[Records supplied]
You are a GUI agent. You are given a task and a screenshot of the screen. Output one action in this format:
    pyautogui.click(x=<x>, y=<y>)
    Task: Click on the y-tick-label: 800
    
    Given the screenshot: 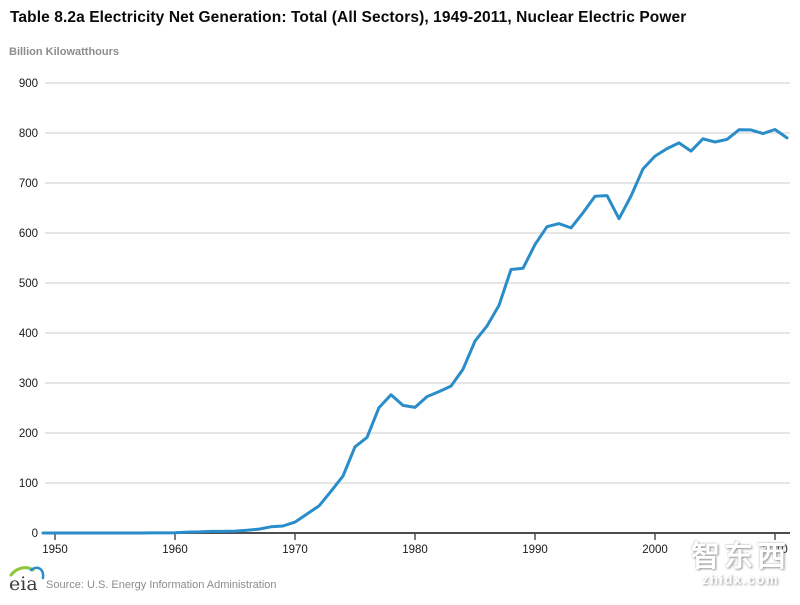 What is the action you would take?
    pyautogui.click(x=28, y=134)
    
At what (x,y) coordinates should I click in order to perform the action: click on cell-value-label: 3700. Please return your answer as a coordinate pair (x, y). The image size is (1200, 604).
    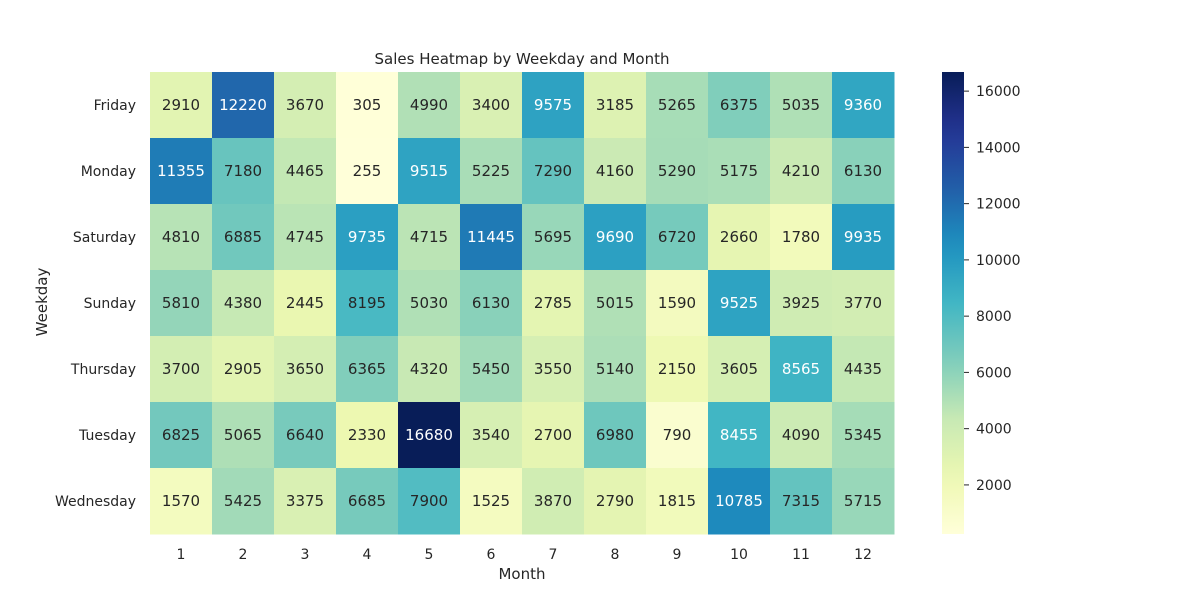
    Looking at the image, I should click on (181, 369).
--
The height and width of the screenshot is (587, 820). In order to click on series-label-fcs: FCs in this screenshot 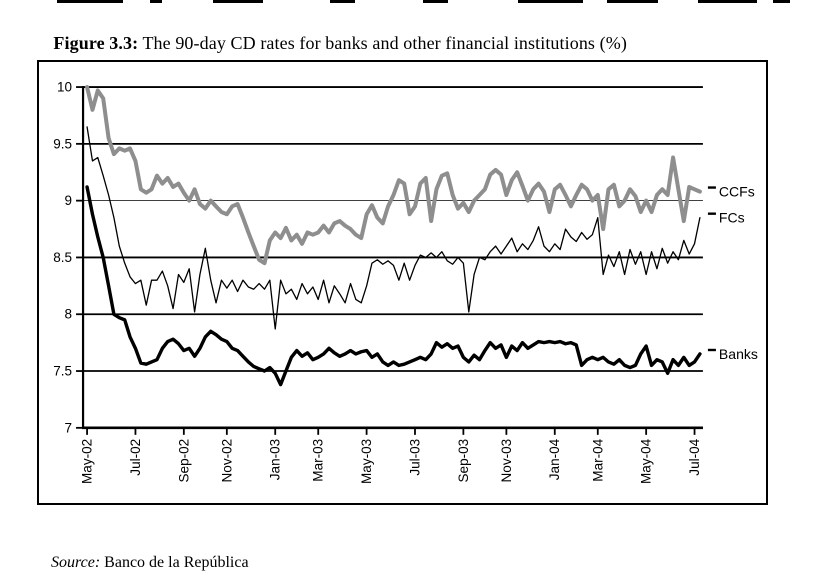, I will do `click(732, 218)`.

[What to do] Update the rows from the line containing "At what (x,y)" through the line containing "Looking at the", both included, by replacing "coordinate pair" with "point" and changing nothing else. Return only those lines, and leave out the picture.

[Solved exercise]
At what (x,y) coordinates should I click in order to perform the action: click on cell-value-label: 3700. Please return your answer as a point (x, y). The image size is (1200, 604).
    Looking at the image, I should click on (181, 369).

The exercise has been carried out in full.